**Exercise task**
Please change every "Fantasy" in the records below to "Magic" and give all the lines again, with nothing else altered and the pictures left out.

**Dataset excerpts**
=-=-=-=-=
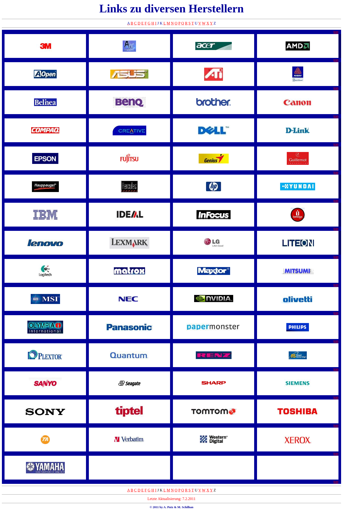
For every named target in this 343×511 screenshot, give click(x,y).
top (335, 32)
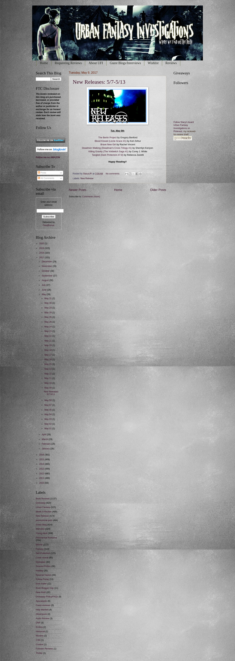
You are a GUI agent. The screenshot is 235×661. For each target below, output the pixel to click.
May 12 (48, 373)
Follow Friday (42, 579)
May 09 (48, 388)
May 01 (48, 428)
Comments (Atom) (91, 196)
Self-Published (43, 553)
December (47, 261)
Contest (39, 644)
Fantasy (40, 549)
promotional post (44, 520)
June (44, 290)
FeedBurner (48, 225)
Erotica (39, 627)
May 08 (48, 400)
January (46, 448)
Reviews (171, 63)
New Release (86, 178)
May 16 (48, 359)
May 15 (48, 364)
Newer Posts (77, 190)
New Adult (41, 592)
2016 (42, 454)
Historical (40, 631)
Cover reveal (42, 557)
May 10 (48, 383)
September (47, 275)
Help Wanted (42, 609)
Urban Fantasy (43, 507)
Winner (39, 544)
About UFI (95, 63)
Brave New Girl (108, 144)
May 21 (48, 340)
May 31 (48, 298)
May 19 (48, 345)
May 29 (48, 308)
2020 (42, 243)
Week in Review (43, 511)
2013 (42, 469)
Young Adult (41, 533)
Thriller (39, 653)
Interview (40, 529)
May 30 (48, 303)
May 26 (48, 317)
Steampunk (41, 614)
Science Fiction (43, 566)
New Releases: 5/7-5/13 (99, 82)
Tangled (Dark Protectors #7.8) (107, 155)
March (45, 439)
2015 (42, 459)
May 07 (48, 405)
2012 (42, 473)
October (46, 271)
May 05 (48, 410)
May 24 (48, 326)
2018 (42, 253)
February (46, 444)
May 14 (48, 369)
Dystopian (41, 562)
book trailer (41, 583)
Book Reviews (43, 498)
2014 (42, 464)
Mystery (40, 635)
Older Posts (158, 190)
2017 (42, 257)
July (44, 285)
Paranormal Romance (46, 537)
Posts (42, 172)
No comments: (113, 173)
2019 (42, 248)
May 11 (48, 378)
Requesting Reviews (68, 63)
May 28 (48, 312)
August (45, 280)
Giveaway (40, 503)
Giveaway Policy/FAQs (47, 596)
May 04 (48, 414)
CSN (38, 640)
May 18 (48, 350)
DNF (38, 622)
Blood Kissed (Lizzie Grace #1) (111, 141)
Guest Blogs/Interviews (125, 63)
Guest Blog (41, 524)
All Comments (46, 178)
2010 (42, 483)
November (47, 266)
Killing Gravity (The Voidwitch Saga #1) (108, 151)
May (44, 294)
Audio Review (42, 618)
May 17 (48, 355)
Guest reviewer (43, 605)
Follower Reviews (44, 648)
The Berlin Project (107, 137)
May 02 (48, 424)
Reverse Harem (43, 575)
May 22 (48, 336)
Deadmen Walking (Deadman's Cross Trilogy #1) (106, 148)
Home (44, 63)
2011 (42, 478)
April (44, 434)
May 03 (48, 419)
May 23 (48, 331)
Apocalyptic (41, 601)
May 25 (48, 322)
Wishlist (153, 63)
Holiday (39, 570)
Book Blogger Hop (45, 588)
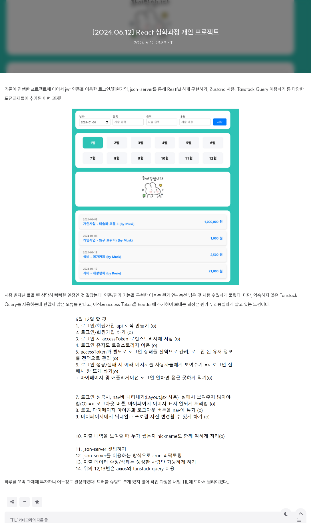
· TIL (171, 42)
=-=-=-=-=
**Task solution**
For every named target in this 343×511 screenshot, give click(x,y).
top (335, 32)
You are a GUI agent. The screenshot is 235×661. For each target below, output the pixel to click.
May 12 (48, 373)
Follow Friday (42, 579)
May 09 (48, 388)
May 01 (48, 428)
Comments (Atom) (91, 196)
Self-Published (43, 553)
December (47, 261)
Contest (39, 644)
Magic (40, 549)
promotional post (44, 520)
June (44, 290)
FeedBurner (48, 225)
Erotica (39, 627)
May 08 (48, 400)
January (46, 448)
Reviews (171, 63)
New Release (86, 178)
May 16 (48, 359)
May 15 (48, 364)
Newer Posts (77, 190)
New Adult (41, 592)
2016 (42, 454)
Historical (40, 631)
Cover reveal (42, 557)
May 10 (48, 383)
September (47, 275)
Help Wanted (42, 609)
Urban Magic (43, 507)
Winner (39, 544)
About UFI (95, 63)
Brave New Girl (108, 144)
May 21 (48, 340)
May 31 (48, 298)
May 19 (48, 345)
May 29 (48, 308)
2020 (42, 243)
Week in Review (43, 511)
2013 (42, 469)
Young Adult (41, 533)
Thriller (39, 653)
Interview (40, 529)
May 30 (48, 303)
May 26 (48, 317)
Steampunk (41, 614)
Science Fiction (43, 566)
New Releases: 5/7-5/13 (99, 82)
Tangled (Dark Protectors #7.8) (107, 155)
March (45, 439)
2015 (42, 459)
May 07 (48, 405)
2012 (42, 473)
October (46, 271)
May 05 (48, 410)
May 24 (48, 326)
2018 (42, 253)
February (46, 444)
May 14 (48, 369)
Dystopian (41, 562)
book trailer (41, 583)
Book Reviews (43, 498)
2014 (42, 464)
Mystery (40, 635)
Older Posts (158, 190)
2017 (42, 257)
July (44, 285)
Paranormal Romance (46, 537)
Posts (42, 172)
No comments: (113, 173)
2019 (42, 248)
May 11 (48, 378)
Requesting Reviews (68, 63)
May 28 (48, 312)
August (45, 280)
Giveaway (40, 503)
Giveaway Policy/FAQs (47, 596)
May 04 (48, 414)
CSN (38, 640)
May 18 (48, 350)
DNF (38, 622)
Blood Kissed (Lizzie Grace #1) (111, 141)
Guest Blogs/Interviews (125, 63)
Guest Blog (41, 524)
All Comments (46, 178)
2010 (42, 483)
November (47, 266)
Killing Gravity (The Voidwitch Saga #1) (108, 151)
May (44, 294)
Audio Review (42, 618)
May 17 (48, 355)
Guest reviewer (43, 605)
Follower Reviews (44, 648)
The Berlin Project (107, 137)
May 02 (48, 424)
Reverse Harem (43, 575)
May 22 (48, 336)
Deadmen Walking (Deadman's Cross Trilogy #1) (106, 148)
Home (44, 63)
2011 (42, 478)
April (44, 434)
May 03 (48, 419)
May 23 (48, 331)
Apocalyptic (41, 601)
May 25 (48, 322)
Wishlist (153, 63)
Holiday (39, 570)
Book Blogger Hop (45, 588)
· TIL (171, 42)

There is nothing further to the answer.